A run of records:
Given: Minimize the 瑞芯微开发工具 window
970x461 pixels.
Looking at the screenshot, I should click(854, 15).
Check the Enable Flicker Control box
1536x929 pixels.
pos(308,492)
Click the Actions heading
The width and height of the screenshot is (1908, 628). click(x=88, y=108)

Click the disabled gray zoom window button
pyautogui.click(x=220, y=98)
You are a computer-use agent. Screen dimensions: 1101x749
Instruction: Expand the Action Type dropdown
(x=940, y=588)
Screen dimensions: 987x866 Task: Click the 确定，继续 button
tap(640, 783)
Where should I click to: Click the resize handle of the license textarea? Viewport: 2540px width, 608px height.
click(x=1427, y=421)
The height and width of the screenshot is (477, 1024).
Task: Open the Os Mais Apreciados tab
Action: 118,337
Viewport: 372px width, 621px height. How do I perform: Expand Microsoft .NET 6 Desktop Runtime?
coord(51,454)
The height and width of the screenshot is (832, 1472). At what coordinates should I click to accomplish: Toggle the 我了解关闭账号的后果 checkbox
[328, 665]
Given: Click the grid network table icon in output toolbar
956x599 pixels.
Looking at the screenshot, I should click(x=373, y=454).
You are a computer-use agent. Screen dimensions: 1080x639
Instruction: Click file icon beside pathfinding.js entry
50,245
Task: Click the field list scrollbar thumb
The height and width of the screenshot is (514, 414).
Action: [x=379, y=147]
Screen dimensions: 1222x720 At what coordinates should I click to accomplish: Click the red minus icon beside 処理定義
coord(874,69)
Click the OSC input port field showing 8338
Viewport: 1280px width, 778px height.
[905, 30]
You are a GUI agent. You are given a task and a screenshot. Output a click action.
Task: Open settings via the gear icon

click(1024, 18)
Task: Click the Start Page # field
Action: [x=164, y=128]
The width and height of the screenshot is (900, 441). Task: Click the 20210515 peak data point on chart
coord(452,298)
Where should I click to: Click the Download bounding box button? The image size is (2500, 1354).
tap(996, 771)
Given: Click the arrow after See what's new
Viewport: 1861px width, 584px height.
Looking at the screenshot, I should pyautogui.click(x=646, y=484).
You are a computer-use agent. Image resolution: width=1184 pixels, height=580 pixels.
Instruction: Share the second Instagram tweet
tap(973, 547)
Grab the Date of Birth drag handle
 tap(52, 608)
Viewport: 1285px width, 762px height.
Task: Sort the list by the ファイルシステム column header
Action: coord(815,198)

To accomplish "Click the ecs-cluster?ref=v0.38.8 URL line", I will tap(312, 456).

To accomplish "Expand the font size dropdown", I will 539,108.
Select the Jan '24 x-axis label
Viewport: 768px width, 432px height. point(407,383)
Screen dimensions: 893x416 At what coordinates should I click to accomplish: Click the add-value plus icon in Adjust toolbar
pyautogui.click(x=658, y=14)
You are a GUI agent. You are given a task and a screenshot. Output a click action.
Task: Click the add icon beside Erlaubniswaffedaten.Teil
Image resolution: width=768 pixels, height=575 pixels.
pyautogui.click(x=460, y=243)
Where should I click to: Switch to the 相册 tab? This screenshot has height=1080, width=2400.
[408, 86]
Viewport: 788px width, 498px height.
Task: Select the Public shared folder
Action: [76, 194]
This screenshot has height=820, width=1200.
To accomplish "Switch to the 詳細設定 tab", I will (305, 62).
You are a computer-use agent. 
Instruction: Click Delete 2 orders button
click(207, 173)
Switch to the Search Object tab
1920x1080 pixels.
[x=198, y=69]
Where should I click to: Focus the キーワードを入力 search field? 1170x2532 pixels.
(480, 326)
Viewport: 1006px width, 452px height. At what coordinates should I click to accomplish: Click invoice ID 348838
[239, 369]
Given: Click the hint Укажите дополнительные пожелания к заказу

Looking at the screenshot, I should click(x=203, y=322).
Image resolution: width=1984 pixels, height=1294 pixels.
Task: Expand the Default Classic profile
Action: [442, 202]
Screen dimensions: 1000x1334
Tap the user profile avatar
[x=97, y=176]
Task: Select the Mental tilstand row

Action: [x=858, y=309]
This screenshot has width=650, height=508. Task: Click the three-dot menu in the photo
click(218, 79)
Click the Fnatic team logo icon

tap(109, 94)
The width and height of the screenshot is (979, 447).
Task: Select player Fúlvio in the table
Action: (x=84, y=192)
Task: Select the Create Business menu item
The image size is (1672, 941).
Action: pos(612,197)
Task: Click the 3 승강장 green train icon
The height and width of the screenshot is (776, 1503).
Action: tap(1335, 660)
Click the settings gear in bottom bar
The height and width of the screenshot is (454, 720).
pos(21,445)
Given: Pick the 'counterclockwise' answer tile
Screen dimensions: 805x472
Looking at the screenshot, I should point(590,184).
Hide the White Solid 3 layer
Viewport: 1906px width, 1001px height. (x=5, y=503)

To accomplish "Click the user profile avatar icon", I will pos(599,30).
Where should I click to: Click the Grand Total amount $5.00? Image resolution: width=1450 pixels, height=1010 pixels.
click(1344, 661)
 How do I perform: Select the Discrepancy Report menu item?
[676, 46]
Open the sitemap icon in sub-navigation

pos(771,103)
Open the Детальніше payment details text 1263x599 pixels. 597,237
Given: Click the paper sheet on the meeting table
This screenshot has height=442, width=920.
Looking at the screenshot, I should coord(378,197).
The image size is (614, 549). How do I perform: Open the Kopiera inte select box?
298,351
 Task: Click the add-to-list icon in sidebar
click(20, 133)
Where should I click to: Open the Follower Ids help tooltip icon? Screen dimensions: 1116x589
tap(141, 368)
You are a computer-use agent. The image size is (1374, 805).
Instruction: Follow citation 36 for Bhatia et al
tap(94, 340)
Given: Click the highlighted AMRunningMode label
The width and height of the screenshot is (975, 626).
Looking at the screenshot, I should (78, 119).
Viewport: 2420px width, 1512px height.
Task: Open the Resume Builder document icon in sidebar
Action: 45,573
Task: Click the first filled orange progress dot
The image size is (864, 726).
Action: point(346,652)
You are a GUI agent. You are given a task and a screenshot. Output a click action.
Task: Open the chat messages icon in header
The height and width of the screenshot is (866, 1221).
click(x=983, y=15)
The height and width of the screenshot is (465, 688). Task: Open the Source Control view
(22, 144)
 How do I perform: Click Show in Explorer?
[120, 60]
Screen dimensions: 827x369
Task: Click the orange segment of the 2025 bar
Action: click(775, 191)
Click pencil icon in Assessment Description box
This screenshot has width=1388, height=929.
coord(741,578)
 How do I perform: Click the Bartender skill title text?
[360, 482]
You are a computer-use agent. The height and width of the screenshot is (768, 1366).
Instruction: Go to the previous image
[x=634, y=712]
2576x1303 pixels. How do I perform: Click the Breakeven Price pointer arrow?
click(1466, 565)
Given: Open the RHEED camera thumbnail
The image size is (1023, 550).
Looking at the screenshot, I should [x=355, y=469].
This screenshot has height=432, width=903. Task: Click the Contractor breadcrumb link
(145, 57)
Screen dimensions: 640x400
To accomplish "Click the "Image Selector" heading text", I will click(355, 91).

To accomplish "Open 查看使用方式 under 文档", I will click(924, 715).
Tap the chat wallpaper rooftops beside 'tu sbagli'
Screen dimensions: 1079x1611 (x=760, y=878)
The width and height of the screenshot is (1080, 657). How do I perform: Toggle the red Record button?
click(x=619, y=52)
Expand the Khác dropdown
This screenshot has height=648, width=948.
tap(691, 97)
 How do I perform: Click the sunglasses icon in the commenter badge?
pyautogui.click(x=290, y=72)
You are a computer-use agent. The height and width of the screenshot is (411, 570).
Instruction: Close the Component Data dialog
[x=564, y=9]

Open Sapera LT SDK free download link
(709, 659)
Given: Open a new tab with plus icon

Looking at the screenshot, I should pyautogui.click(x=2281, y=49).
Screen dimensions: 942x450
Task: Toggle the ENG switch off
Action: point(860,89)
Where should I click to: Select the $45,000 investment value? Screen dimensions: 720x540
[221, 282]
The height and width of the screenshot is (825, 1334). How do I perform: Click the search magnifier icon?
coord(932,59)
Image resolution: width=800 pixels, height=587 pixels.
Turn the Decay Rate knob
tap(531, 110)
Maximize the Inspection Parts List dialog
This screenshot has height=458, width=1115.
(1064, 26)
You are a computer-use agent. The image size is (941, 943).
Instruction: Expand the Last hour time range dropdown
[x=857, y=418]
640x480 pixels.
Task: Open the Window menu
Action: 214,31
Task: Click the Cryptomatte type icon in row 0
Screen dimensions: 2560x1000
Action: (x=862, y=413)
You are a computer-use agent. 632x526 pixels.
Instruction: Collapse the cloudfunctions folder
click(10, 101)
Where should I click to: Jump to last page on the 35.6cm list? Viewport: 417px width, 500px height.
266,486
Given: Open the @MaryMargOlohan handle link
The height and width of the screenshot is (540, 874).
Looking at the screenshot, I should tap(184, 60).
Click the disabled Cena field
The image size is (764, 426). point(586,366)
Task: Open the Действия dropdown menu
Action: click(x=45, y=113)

Required work:
Can you copy out the material between the line holding "Maximize the Inspection Parts List dialog" and the line holding "Action: (x=862, y=413)", inclusive, renaming "Inspection Parts List" to "Inspection Parts Catalog" and leaving everything else unchanged?

Task answer:
Maximize the Inspection Parts Catalog dialog
This screenshot has height=458, width=1115.
(1064, 26)
You are a computer-use agent. The image size is (941, 943).
Instruction: Expand the Last hour time range dropdown
[x=857, y=418]
640x480 pixels.
Task: Open the Window menu
Action: 214,31
Task: Click the Cryptomatte type icon in row 0
Screen dimensions: 2560x1000
Action: (x=862, y=413)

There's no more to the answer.